Menurut Founder ISED Ryan Kiryanto, berikut dua penyebab rendahnya daya saing digital di Indonesia:
1. Posisi Geografis
Sebagai negara kepulauan, Indonesia memiliki hampir 16.771 pulau yang tersebar luas. Ryan mengungkapkan, luasnya wilayah Indonesia berpengaruh pada perbedaan tingkat literasi digital.
Ryan mencontohkan, apabila di wilayah Jakarta sudah mengenal teknologi generasi ke-5, belum tentu sama dengan wilayah lainnya.
"Mungkin di luar Jawa, daerah-daerah yang sulit dijangkau (baru mengenal) teknologi generasi 3," katanya.
2. Sosiokultural
Selain itu, sosiokultural juga menjadi alasan rendahnya daya saing digital Indonesia. Menurut dewan pakar ISED itu, generasi yang lebih tua lebih sulit menyesuaikan diri dengan teknologi digital dibandingkan dengan generasi muda.

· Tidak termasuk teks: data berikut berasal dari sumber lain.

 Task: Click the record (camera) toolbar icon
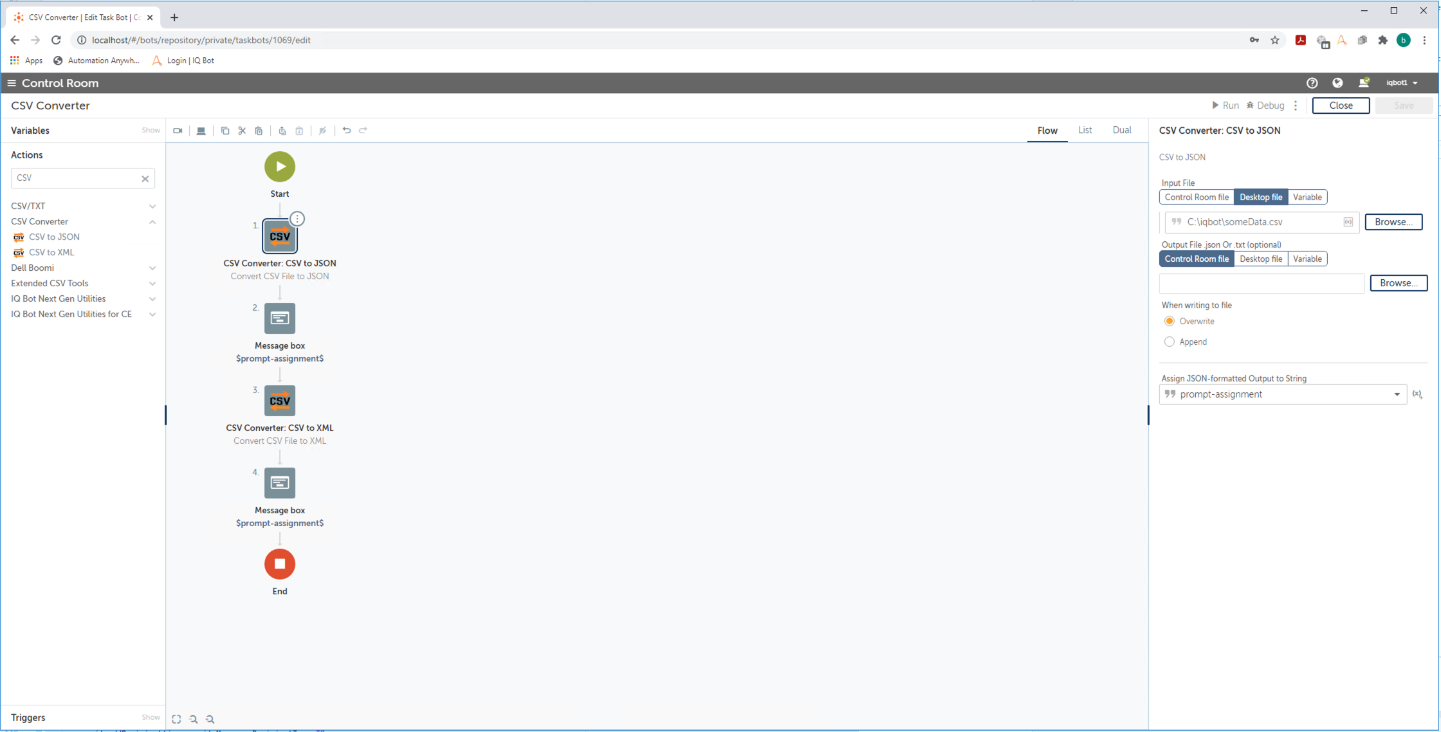pyautogui.click(x=178, y=131)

"Kelompok baby boomers dan ke atasnya mungkin susah menangkap nilai-nilai IT yang sangat cepat ini," jelasnya.
Generasi terdahulu, lanjutnya, juga kerap berpandangan bahwa harus bertemu secara tatap muka. Apabila ingin bertransaksi, generasi tersebut akan memilih datang ke bank langsung daripada bertransaksi secara online.
"Mau beli sesuatu kalau gak ketemu teller kok rugi (ada yang kurang), padahal bisa pakai internet banking, bisa pakai mobile banking," katanya.
Kondisi ini berbeda dengan generasi muda yang memilih bertransaksi online melalui gawai masing-masing.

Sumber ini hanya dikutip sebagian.